Judgment affirmed, with costs.

J. B Handy, C. W. Armstrong, H. M. Logsdon, W. C. Mason, H. Kramer and J. B. Cockrum, for appellant.

S. B Hatfield and J. A. Hemenway, for appellee.

CRUMPACKER J. REINHARD, J., took no part in the decision of this case.

OPINION

CRUMPACKER, J.--

This action was brought by Hart against the railroad company to recover damages for the killing of nine head of cattle and injuring six others.

The complaint was originally in four paragraphs, and a demurrer was filed to each paragraph and overruled.

An answer consisting of two paragraphs was filed, and upon motion of the plaintiff the second paragraph was struck out.

Before the trial the first paragraph of complaint was withdrawn.

The cause was tried by a jury, and a verdict returned in favor of the plaintiff.

A motion for a new trial was filed and overruled, and judgment rendered upon the verdict.

The defendant appeals, and assigns for error:

1. The overruling of the demurrer to each paragraph of complaint.

2. Sustaining the motion to strike out the second paragraph of answer.

3. Overruling the motion for a new trial.

The second and third paragraphs of complaint are statutory causes of action, based upon the alleged failure of the railroad company to securely fence its railroad at a point where it ought to have been fenced, and that appellee's cattle entered upon the railroad at that point and were killed and injured.

It is urged against the ruling of the court upon the demurrer to these paragraphs that they do not negative the exceptions in the law to the general duty of railroad corporations to fence their roads. This is not required, as the exceptions are matters of defence.

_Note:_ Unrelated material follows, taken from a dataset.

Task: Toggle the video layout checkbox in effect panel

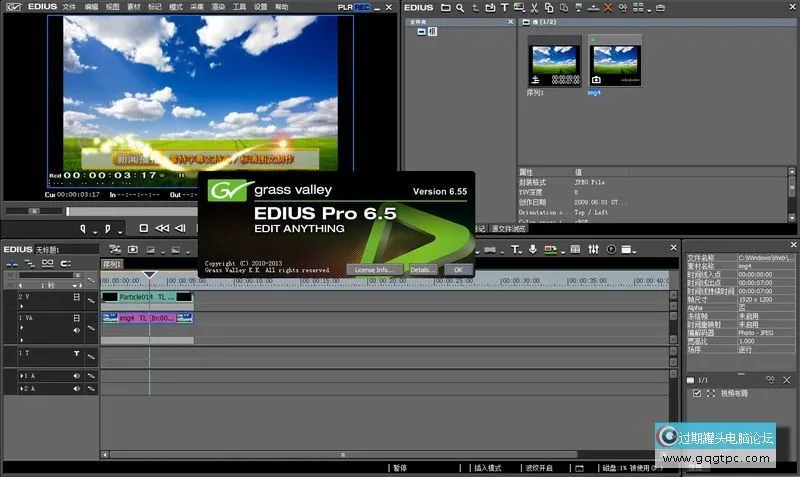Action: [x=697, y=394]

Where a complaint charges an injury to animals by a railroad company by reason of its failure to fence its track at a point where it ought to have been fenced, this will ordinarily be held sufficient. Evansville, etc., R. R. Co. v. Tipton, 101 Ind. 197.

There was no error in overruling the demurrer to either of these paragraphs.

It is alleged in the fourth paragraph that the company, by its servants and agents, purposely and wilfully ran its locomotive engine and train upon and against the appellee's cattle, thereby killing and injuring them.

It is insisted that this paragraph is defective because it states conclusions and not facts; that the facts connected with the injury should have been detailed so the court could have declared as a matter of law whether or not the injury was wilfully inflicted.

In the case of Gregory v. Cleveland, etc., R. R. Co., 112 Ind. 385, 14 N.E. 228, the court said: "It is only necessary to charge, in a complaint which seeks redress for a wilful injury, that the injurious act was purposely and intentionally committed, with the intent wilfully and purposely to inflict the injury complained of."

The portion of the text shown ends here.